TASK GOAL =>
Copy out the part below that opens with the line containing "The height and" and closes with the line containing "point(358,77)", keeping the request text unchanged and raising each coordinate in the answers by 108. Leave the pictures out.

DATA SUPPLIED =>

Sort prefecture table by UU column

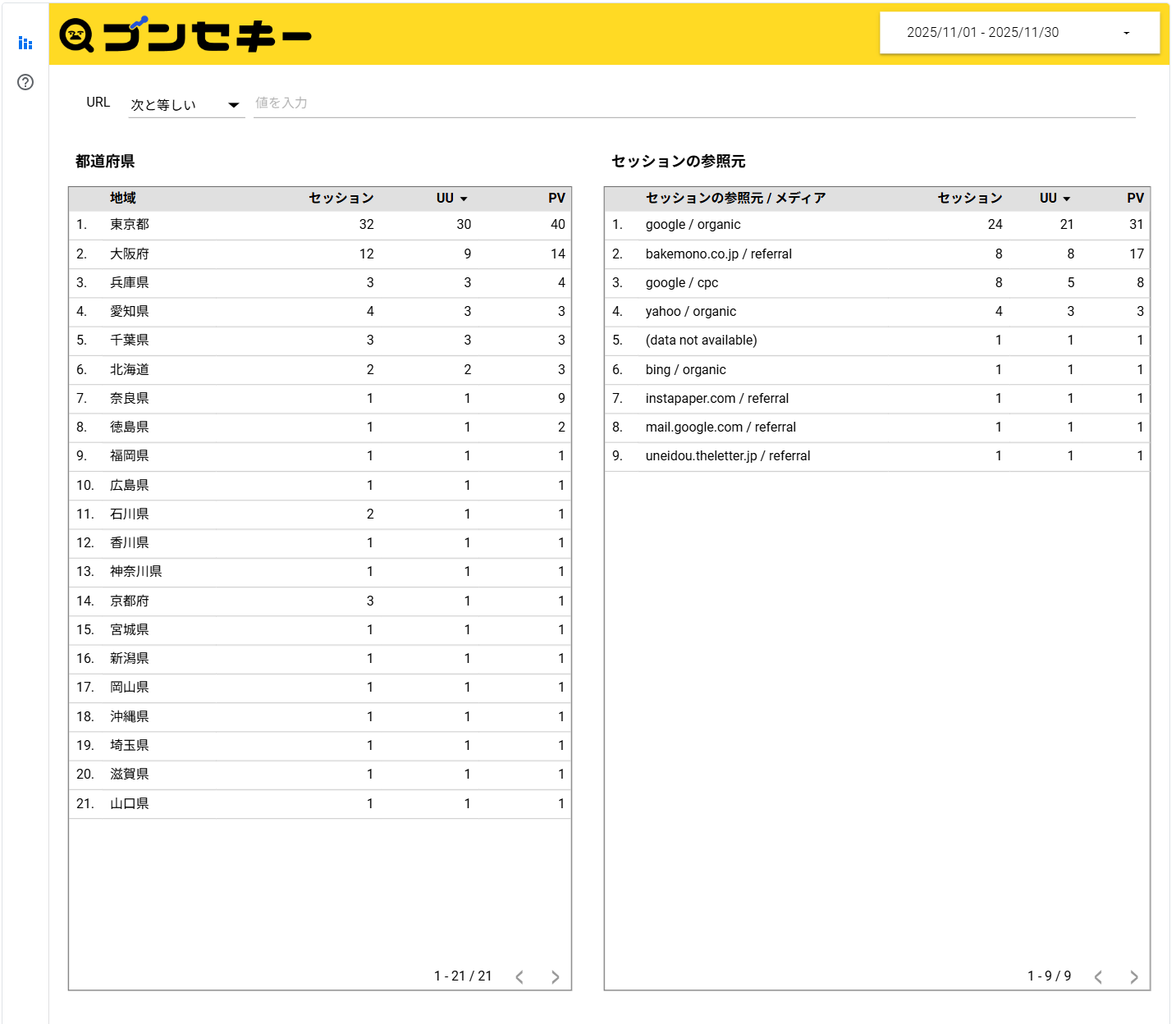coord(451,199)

==

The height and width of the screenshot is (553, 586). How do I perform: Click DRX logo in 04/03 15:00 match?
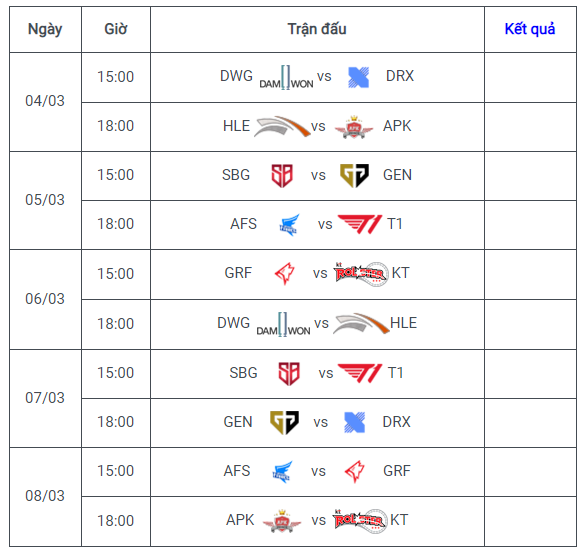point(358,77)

* * *

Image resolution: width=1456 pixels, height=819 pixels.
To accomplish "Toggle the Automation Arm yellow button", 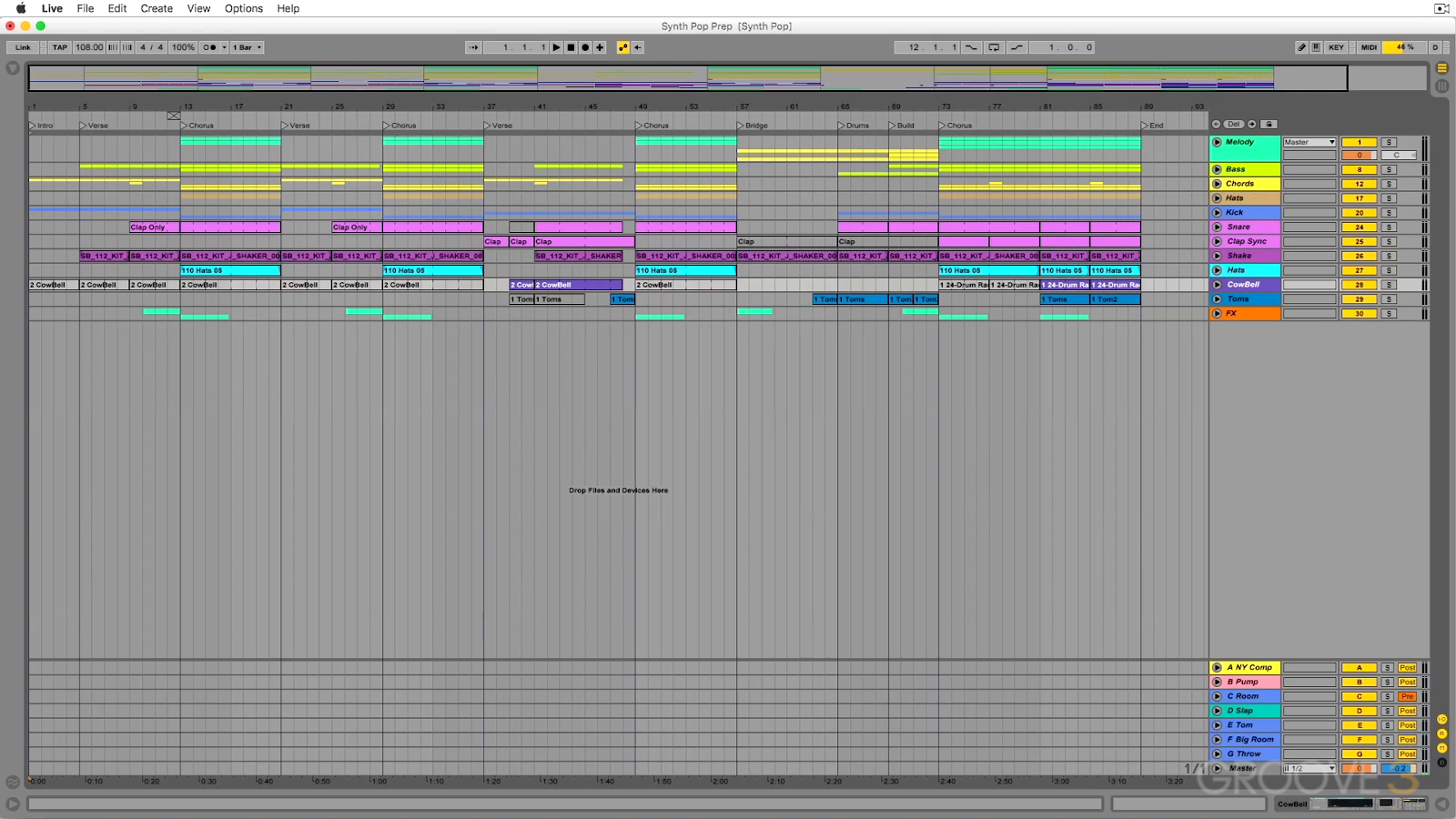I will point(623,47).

EXERCISE RESULT =>
The height and width of the screenshot is (553, 586). How do I perform: Click DRX logo in 04/03 15:00 match?
point(466,185)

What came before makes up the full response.